(Pixel coordinate grounding data)

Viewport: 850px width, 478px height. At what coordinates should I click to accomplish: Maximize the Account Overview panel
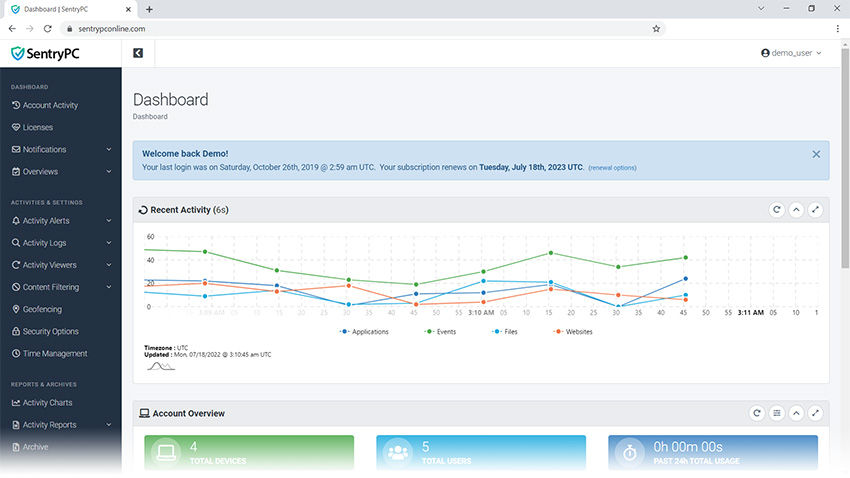816,413
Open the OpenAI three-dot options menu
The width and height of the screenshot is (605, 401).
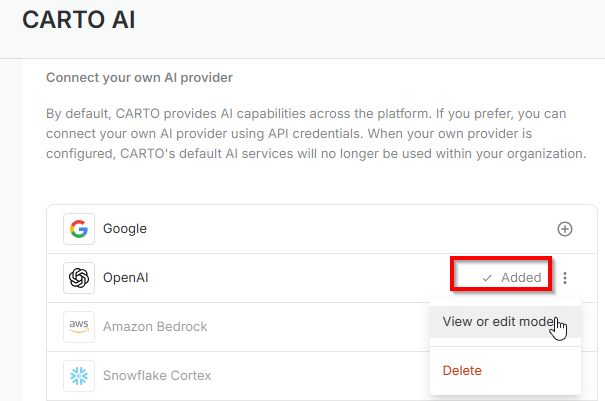[x=566, y=278]
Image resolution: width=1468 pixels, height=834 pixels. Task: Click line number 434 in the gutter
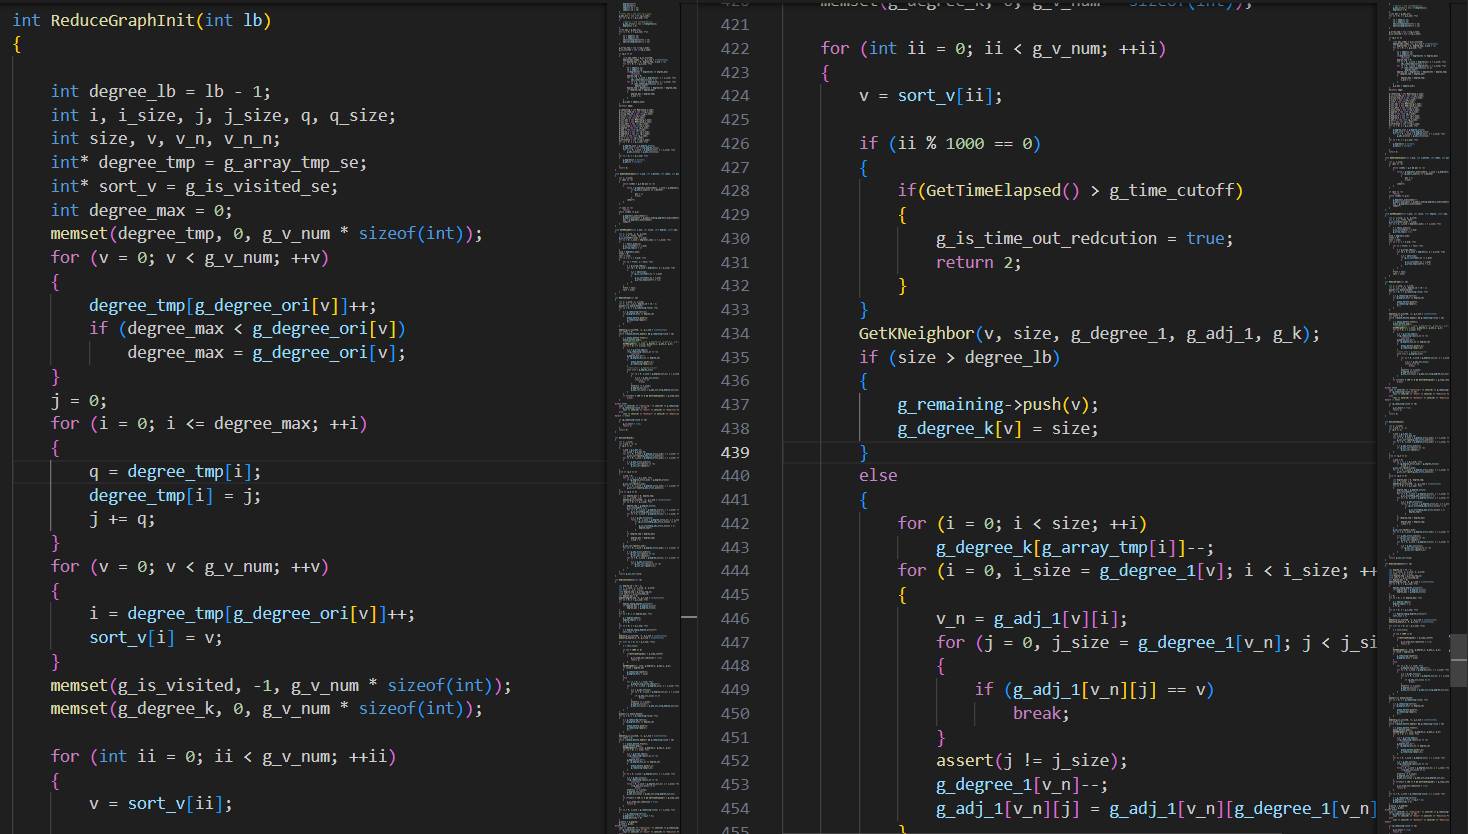pyautogui.click(x=734, y=333)
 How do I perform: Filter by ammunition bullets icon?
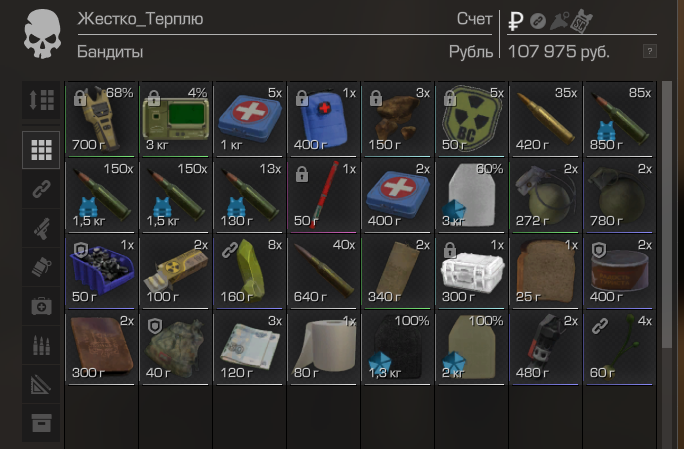coord(41,345)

What you will do
Copy all of the data word for word, and keep the pictures out of it.

Solution to this exercise
Viewport: 850px width, 478px height. At what coordinates should I click to accomplish: Maximize the Account Overview panel
816,413
Open the OpenAI three-dot options menu
The width and height of the screenshot is (605, 401).
[x=566, y=278]
Image resolution: width=1468 pixels, height=834 pixels. Task: Click line number 434 in the gutter
pyautogui.click(x=734, y=333)
 How do I perform: Filter by ammunition bullets icon?
coord(41,345)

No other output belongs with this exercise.